___ Entries shown
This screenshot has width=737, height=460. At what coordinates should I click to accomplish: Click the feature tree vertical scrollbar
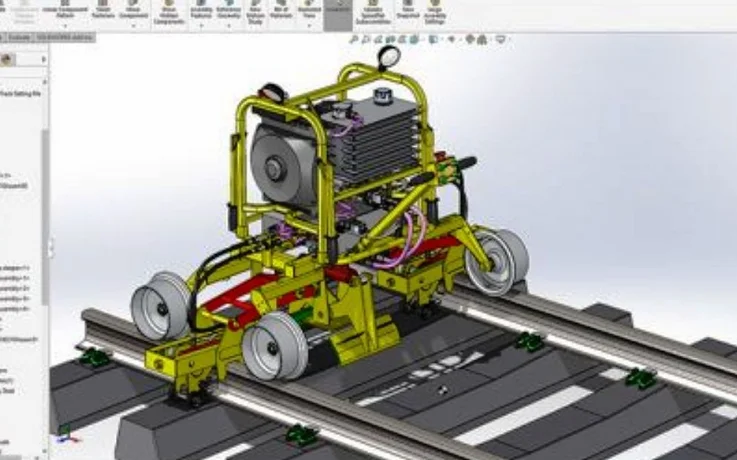45,216
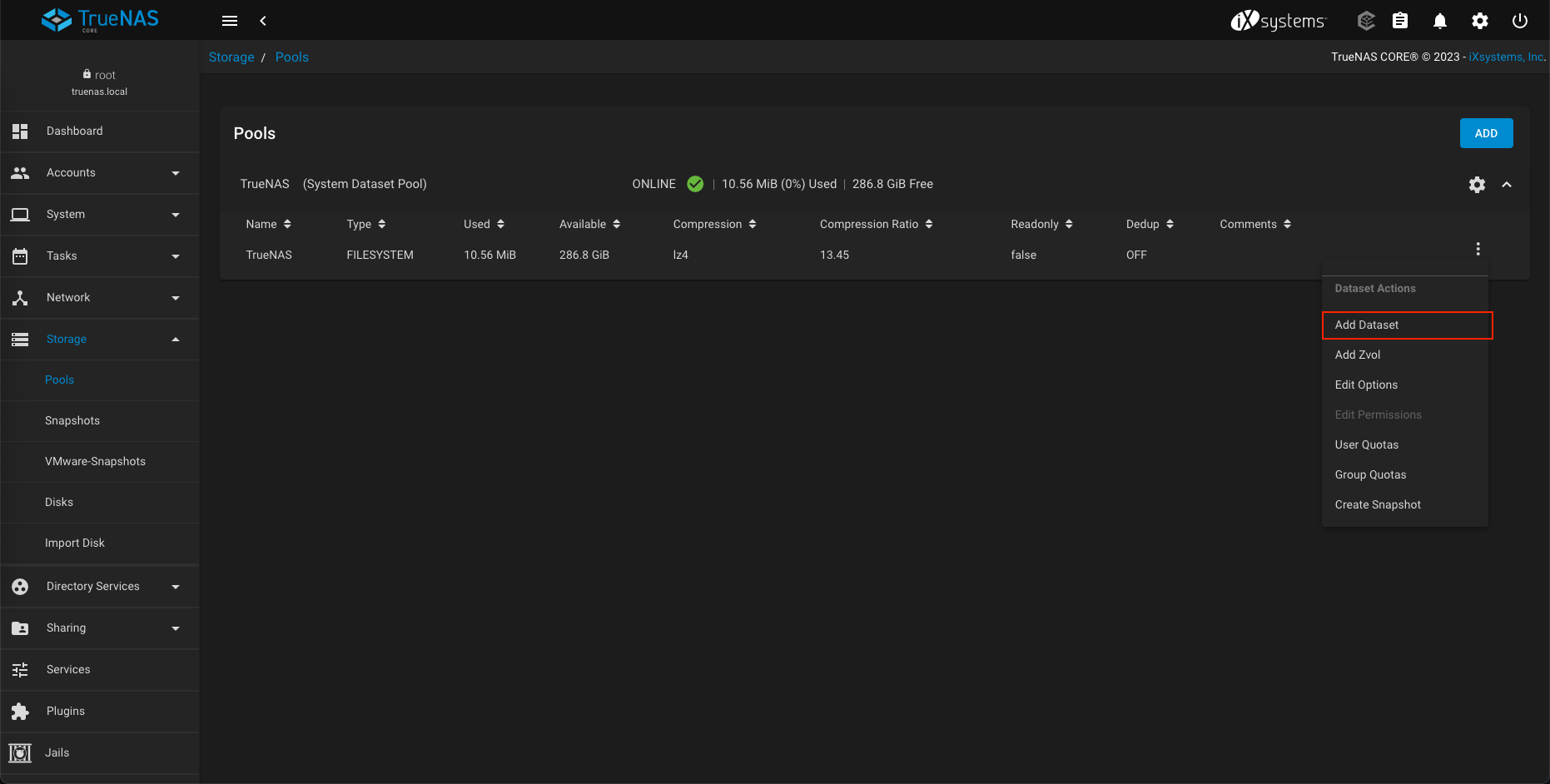Collapse sidebar with the back chevron
The height and width of the screenshot is (784, 1550).
coord(263,21)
______
> **Task to carry out**
Please pull out every line above that contains the string "screenshot", treating uppercase and lowercase as different.

> **Expected answer**
This screenshot has width=737, height=460. At what coordinates should I click to accomplish: Click the feature tree vertical scrollbar
The height and width of the screenshot is (784, 1550).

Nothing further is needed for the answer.